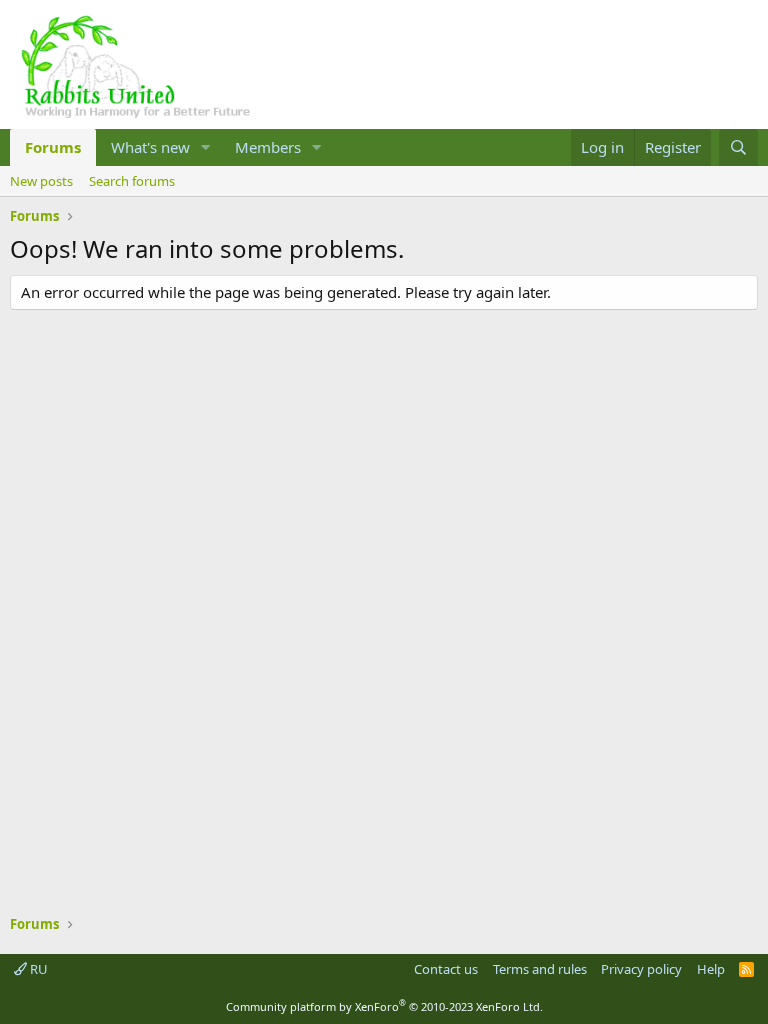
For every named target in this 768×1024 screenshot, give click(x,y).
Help (711, 969)
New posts (41, 181)
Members (268, 147)
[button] (206, 147)
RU (37, 969)
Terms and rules (540, 969)
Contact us (446, 969)
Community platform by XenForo (384, 1006)
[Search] (738, 147)
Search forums (132, 181)
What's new (150, 147)
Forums (53, 147)
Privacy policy (641, 969)
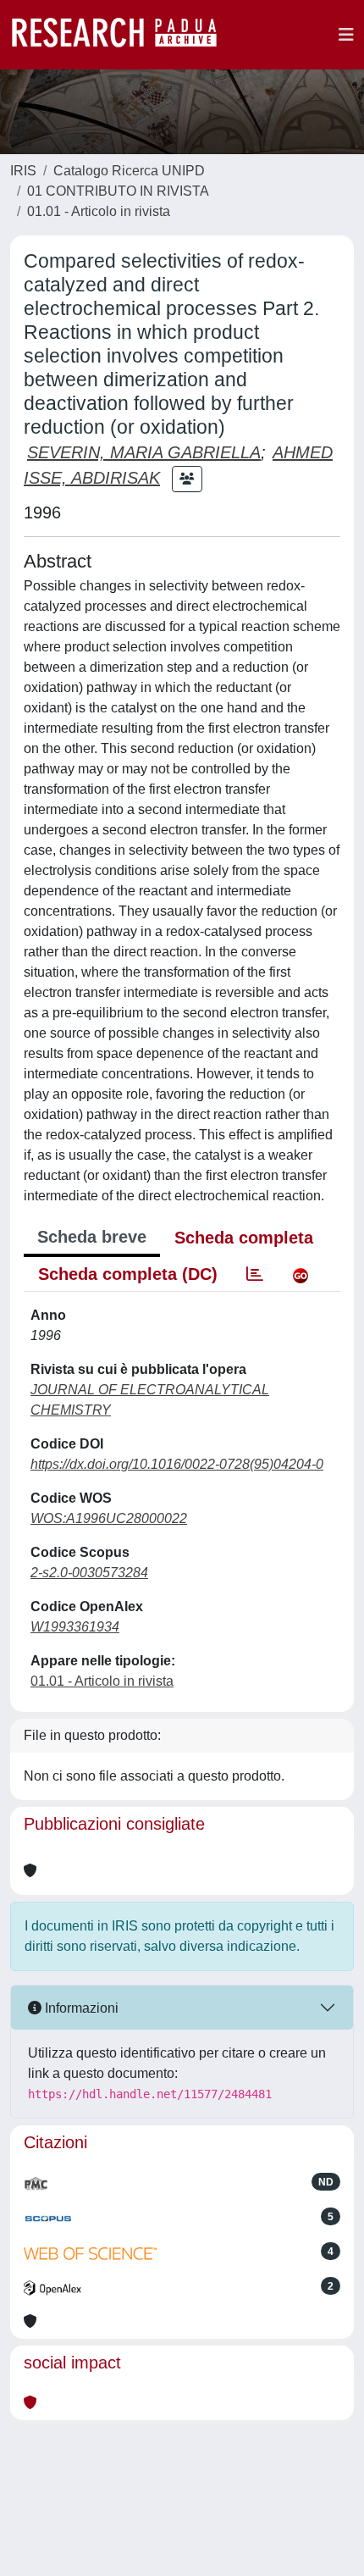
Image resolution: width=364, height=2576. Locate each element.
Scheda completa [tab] (243, 1237)
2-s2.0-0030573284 (89, 1572)
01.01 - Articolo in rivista (98, 211)
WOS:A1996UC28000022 (108, 1518)
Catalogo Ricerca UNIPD (129, 170)
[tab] (255, 1274)
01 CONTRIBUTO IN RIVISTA (118, 191)
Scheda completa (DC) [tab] (128, 1274)
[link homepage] (122, 34)
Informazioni (80, 2008)
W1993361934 (74, 1627)
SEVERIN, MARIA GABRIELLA (144, 452)
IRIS (23, 170)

### [Task requirements]
All entries above, minus the pictures, should be repeated exactly.

### [Result for this exercise]
For every named target in this 768×1024 screenshot, give click(x,y).
Help (711, 969)
New posts (41, 181)
Members (268, 147)
[button] (206, 147)
RU (37, 969)
Terms and rules (540, 969)
Contact us (446, 969)
Community platform by XenForo (384, 1006)
[Search] (738, 147)
Search forums (132, 181)
What's new (150, 147)
Forums (53, 147)
Privacy policy (641, 969)
Image resolution: width=364, height=2576. Locate each element.
Scheda completa [tab] (243, 1237)
2-s2.0-0030573284 (89, 1572)
01.01 - Articolo in rivista (98, 211)
WOS:A1996UC28000022 (108, 1518)
Catalogo Ricerca UNIPD (129, 170)
[tab] (255, 1274)
01 CONTRIBUTO IN RIVISTA (118, 191)
Scheda completa (DC) [tab] (128, 1274)
[link homepage] (122, 34)
Informazioni (80, 2008)
W1993361934 (74, 1627)
SEVERIN, MARIA GABRIELLA (144, 452)
IRIS (23, 170)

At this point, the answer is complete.